En la Europa bajomedieval, la danza se manifestó con fuerza dentro de la Iglesia, que hasta entonces la había infravalorado al relacionarla con prácticas paganas y heréticas. La regla franciscana ha conservado esta “devoción” por la danza hasta nuestros días. Un ejemplo de ello es el convento de Santa Clara de Balaguer (Lleida), cuyas monjas danzan tanto en la intimidad del claustro como ante los feligreses. Los biógrafos de San Francisco recogen singulares anécdotas que lo muestran irrumpiendo a danzar durante sus sermones, “inspirado de amor divino”. Dos siglos más tarde, algunas místicas, como Juana de la Cruz o María de Santo Domingo, también reivindicaron en sus textos la importancia de la danza. En el Libro del conhorte de Juana la danza es una práctica purificadora que ayuda al alma a equilibrar sus humores, limpiar sus pecados y armonizarse con la voluntad de Dios, quien en las visiones de esta religiosa es descrito como un grácil bailarín que dirige y acompasa las “hermosas y concertadas” danzas del cielo. La tierra y el cielo danzan, pues el cosmos es una eterna danza de la que todos somos partícipes.


SARA ARRIBAS COLMENAR "BAILANDO CON LA MORAL: LA IDENTIDAD CORPORAL EN LA ANTIGUA GRECIA"
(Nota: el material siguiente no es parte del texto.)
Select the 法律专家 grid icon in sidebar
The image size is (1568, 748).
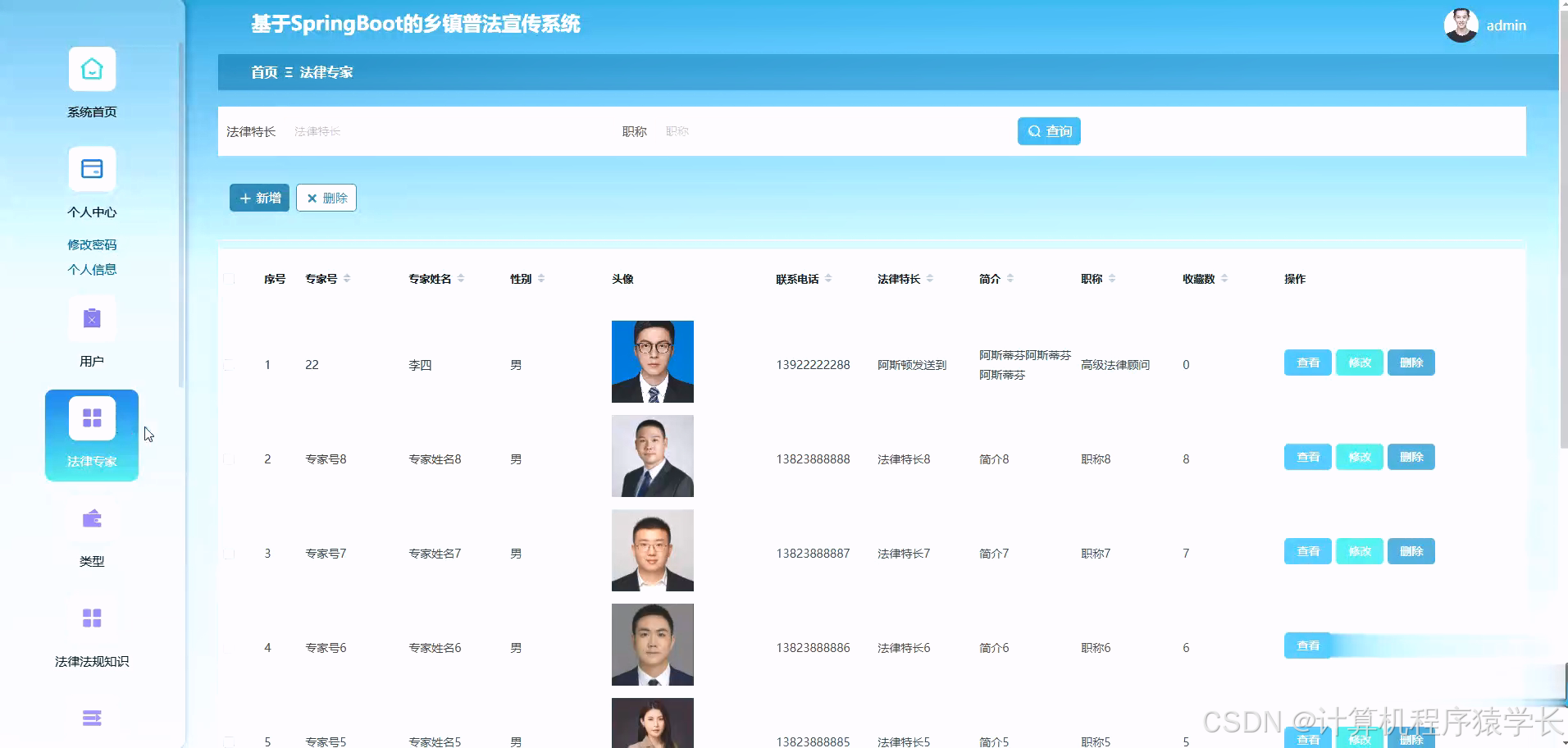[x=91, y=417]
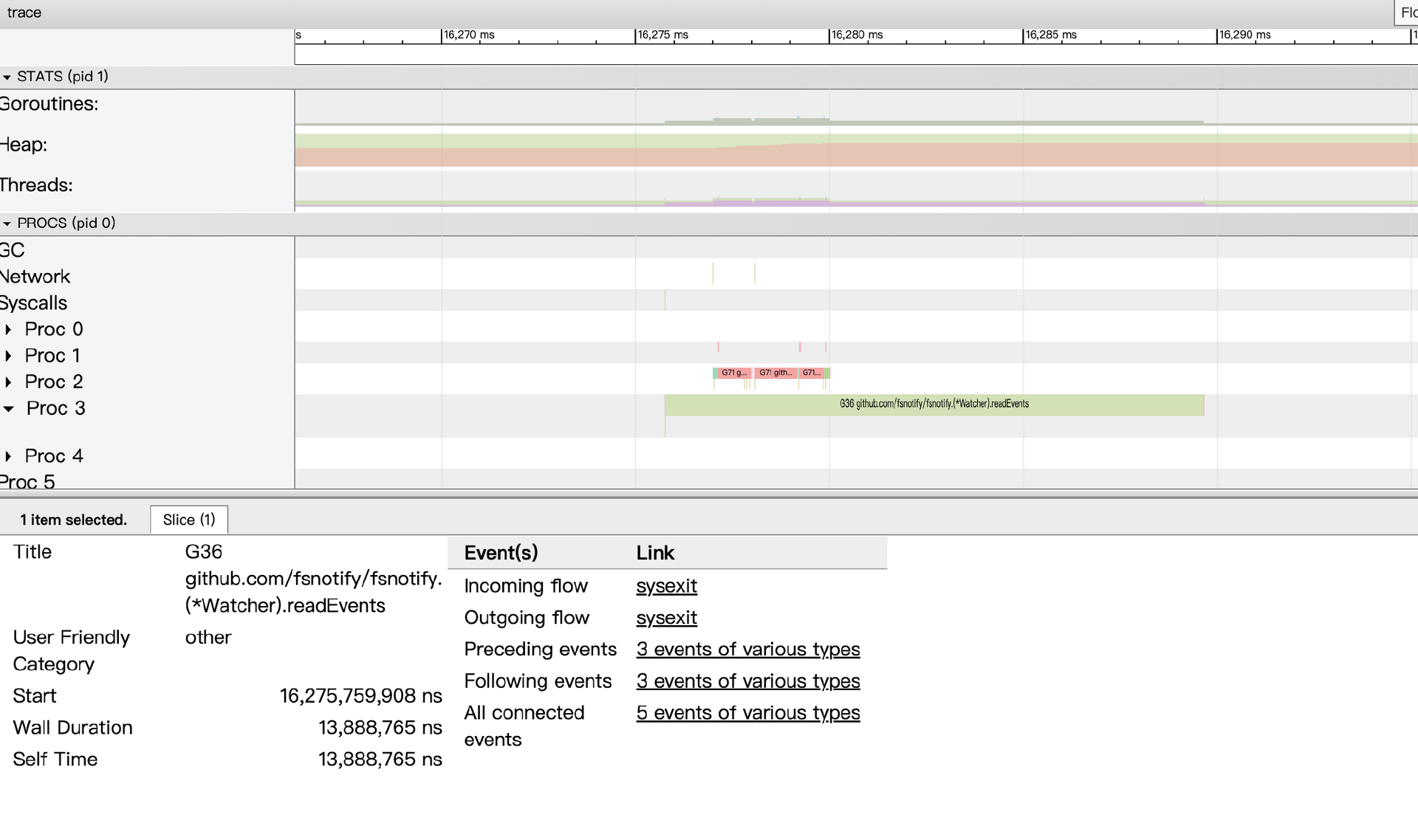This screenshot has width=1418, height=840.
Task: Expand the Proc 1 row arrow
Action: point(8,356)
Estudiante del máster de Filología Clásica y miembro del Seminario de Investigación de Historia y Teoría de la danza

Platón, en las Leyes (814d-616d), creaba una división entre dos tipos de danzas: una que imita la belleza en su aspecto más serio, como la emmelia o pyrriche y otra dedicada a lo que él mismo definía como una danza de aspecto más feo y chabacano. La choreia, los coros cívicos griegos concebidos como un mecanismo mediante el que el ciudadano puede reafirmar su estatus social, forma parte de la propia vida social de la polis, ya que llega a institucionalizarse con un elevado control legal. Por otro lado, encontramos representaciones obscenas de carácter burlesco repudiadas por la sociedad griega. Aunque Platón estipula que no se puede conocer un tipo de danza sin la otra, establece que este tipo de representaciones solo pueden ser
representadas por extranjeros o esclavos. Aristóteles asocia la clase social con exteriorizar los vicios y la
pérdida de reputación, algo a lo que un griego de clase alta no podría arriesgarse y que tiene como máximo ejemplo el caso de Hipoclides, un joven que era el candidato idóneo para casarse con una princesa, pero por culpa de su danza lasciva y desproporcionada fue descartado. Esta anécdota llego a calar tan hondo en la sociedad griega que dio lugar al famoso refrán “a Hipoclides no le importa” perdurando durante siglos la idea de que sí ejecutas una danza en el lugar y momento equivocado serás objeto de burla y perderás tu estatus social respetable.